Para ficar nos dois casos mais recentes: a função Stories é uma imitação do Snapchat; o Reels é um plágio descarado do TikTok.
Um relatório publicado na terça-feira pela Subcomissão de Antitruste da Câmara dos Estados Unidos afirmou que o Facebook exerce poder de monopolista nas redes sociais, “adquirindo, copiando ou matando seus concorrentes”.
Uma das soluções propostas no documento é a separação dos negócios. Outra possibilidade é que qualquer aquisição por parte das gigantes (Amazon, Apple, Facebook e Alphabet, a holding que controla o Google) seja considerada anticompetitiva – uma inversão no ônus de comprovar que o negócio não será prejudicial para os consumidores.
Os críticos do que se convencionou chamar de Big Tech afirmam que, se não houver algum tipo de intervenção – uma perspectiva real caso o democrata Joe Biden seja eleito presidente –, o incentivo para inovar pode definhar.
Para o espírito de rebeldia que permeia o Vale do Silício, seria um golpe muito mais duro do que qualquer pandemia.
Tecnologia para quê?
Outra crítica cada vez mais comum às empresas que saem da Califórnia e conquistam o mundo diz respeito ao tipo de problema que elas se propõem a resolver.
“O Vale do Silício é conhecido por seus “tech bros” – os guerreiros que usam agasalho com capuz e são acusados de criar produtos e serviços que vão cuidar das coisas que suas mães não fazem mais por eles”, escreve o investidor Alexa Lazarow em Out-Innovate: How Global Entrepreneurs –from Delhi to Detroit – Are Rewriting the Rules of Silicon Valley (Superar em inovação: como empreendedores globais – de Nova Déli a Detroit – estão reescrevendo as regras do Vale do Silício, em tradução livre).
“Não deveria ser surpresa. Empreendedores criam empresas baseadas em sua experiência. E a experiência de uma pessoa de 21 anos é curta, local e míope.”
Lazarow afirma que menos de 20% das startups na Califórnia são criadas por mulheres. Apesar da grande presença de asiáticos, o setor de tecnologia ainda emprega pouquíssimos negros.

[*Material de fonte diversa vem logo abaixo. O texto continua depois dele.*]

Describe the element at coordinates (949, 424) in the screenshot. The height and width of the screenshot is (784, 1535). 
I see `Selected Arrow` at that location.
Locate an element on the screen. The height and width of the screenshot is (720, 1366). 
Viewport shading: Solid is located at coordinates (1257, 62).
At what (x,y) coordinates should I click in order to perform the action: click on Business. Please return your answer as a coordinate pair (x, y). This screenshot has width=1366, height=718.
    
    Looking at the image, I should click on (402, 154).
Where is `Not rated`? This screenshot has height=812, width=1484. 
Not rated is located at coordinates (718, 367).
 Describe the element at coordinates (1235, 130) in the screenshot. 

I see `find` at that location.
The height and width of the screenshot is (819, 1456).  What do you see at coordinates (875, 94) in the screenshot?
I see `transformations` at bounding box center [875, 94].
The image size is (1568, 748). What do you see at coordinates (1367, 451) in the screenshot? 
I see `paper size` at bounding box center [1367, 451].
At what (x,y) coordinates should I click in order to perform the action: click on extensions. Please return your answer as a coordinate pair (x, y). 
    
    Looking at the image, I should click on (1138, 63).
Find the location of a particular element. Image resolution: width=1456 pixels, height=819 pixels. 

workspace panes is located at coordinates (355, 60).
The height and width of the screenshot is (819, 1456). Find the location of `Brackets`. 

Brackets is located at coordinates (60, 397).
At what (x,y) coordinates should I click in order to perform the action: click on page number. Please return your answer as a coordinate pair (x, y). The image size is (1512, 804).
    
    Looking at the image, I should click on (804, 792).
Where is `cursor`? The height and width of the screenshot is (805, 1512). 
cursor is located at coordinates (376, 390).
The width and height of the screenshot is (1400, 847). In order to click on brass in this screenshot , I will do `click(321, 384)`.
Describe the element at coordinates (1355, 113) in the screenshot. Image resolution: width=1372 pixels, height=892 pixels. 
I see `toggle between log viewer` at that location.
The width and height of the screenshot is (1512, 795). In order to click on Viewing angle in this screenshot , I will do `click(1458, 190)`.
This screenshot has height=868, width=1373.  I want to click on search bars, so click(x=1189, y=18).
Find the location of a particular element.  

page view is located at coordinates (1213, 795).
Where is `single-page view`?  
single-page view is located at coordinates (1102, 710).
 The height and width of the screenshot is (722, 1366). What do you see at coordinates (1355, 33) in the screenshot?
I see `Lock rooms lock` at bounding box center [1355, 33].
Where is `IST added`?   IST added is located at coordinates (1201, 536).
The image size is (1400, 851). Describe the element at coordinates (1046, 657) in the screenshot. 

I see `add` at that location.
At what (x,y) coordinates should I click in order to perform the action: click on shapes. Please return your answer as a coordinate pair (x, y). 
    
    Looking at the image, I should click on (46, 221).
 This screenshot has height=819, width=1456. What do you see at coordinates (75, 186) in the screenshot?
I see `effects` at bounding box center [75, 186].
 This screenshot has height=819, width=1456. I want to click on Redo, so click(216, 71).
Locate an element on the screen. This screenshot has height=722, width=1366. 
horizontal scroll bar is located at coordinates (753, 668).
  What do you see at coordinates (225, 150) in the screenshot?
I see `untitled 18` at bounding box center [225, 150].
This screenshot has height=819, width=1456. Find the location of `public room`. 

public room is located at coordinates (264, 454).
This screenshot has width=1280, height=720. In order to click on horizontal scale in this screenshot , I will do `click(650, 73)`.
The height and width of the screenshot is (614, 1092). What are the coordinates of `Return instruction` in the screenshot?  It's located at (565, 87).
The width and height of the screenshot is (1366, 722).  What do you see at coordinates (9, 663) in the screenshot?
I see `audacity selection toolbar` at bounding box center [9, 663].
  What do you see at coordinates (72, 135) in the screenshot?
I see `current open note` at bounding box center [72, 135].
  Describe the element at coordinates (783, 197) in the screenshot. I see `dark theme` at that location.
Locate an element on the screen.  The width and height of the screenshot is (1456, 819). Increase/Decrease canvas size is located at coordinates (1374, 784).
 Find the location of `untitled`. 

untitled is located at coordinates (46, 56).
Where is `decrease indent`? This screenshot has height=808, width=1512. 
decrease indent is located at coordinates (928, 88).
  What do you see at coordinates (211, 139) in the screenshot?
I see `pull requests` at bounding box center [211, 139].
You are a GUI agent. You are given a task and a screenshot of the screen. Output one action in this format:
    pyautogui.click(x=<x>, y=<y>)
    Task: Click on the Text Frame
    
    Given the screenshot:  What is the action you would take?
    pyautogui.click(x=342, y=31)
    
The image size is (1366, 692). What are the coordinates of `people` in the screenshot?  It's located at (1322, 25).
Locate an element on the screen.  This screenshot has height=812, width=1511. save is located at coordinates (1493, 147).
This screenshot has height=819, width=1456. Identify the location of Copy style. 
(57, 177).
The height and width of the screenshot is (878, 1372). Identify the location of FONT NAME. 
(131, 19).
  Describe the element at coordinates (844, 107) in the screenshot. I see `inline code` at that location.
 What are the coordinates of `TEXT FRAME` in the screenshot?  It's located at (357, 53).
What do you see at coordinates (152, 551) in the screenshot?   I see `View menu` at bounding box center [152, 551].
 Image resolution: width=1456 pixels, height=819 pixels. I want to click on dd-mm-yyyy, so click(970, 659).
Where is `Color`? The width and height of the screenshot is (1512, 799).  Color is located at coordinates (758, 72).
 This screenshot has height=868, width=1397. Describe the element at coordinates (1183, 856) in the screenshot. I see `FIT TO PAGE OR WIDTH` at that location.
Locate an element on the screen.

Estima-se que somente 1% das companhias que recebem capital de risco tenham fundadores negros.
Em um mundo cada vez mais ciente da importância de uma cultura diversa, a homogeneidade do Vale do Silício vem sendo questionada como nunca antes.
Outros polos dentro dos próprios Estados Unidos começam a chamar a atenção. Nenhum deles tem o tamanho, a influência ou a mística que envolvem o norte da Califórnia. Mas a pandemia pode acelerar também essa mudança.
Um dos polos que mais vêm crescendo fica no estado de Utah e conta com cerca de 6.500 startups, quatro delas unicórnios.
Dois deles – Pluralsight e Domo – já estão na bolsa, e um terceiro, a Qualtrics, foi comprado pela gigante alemã SAP por US$ 8 bilhões em agosto.
O site Crunchbase, que acompanha investimentos em startups, coloca Utah em sexto lugar no ranking que mede o capital de risco investido por habitante.
Utah é um estado mais conhecido por suas belezas naturais e por ser a sede da Igreja de Jesus Cristos dos Santos dos Últimos Dias (também conhecida como igreja mórmon).
Talvez no futuro sua fama se deva ao Silicon Slopes, como ficou conhecido seu cluster tecnológico (o nome é referência às estações de esqui do estado).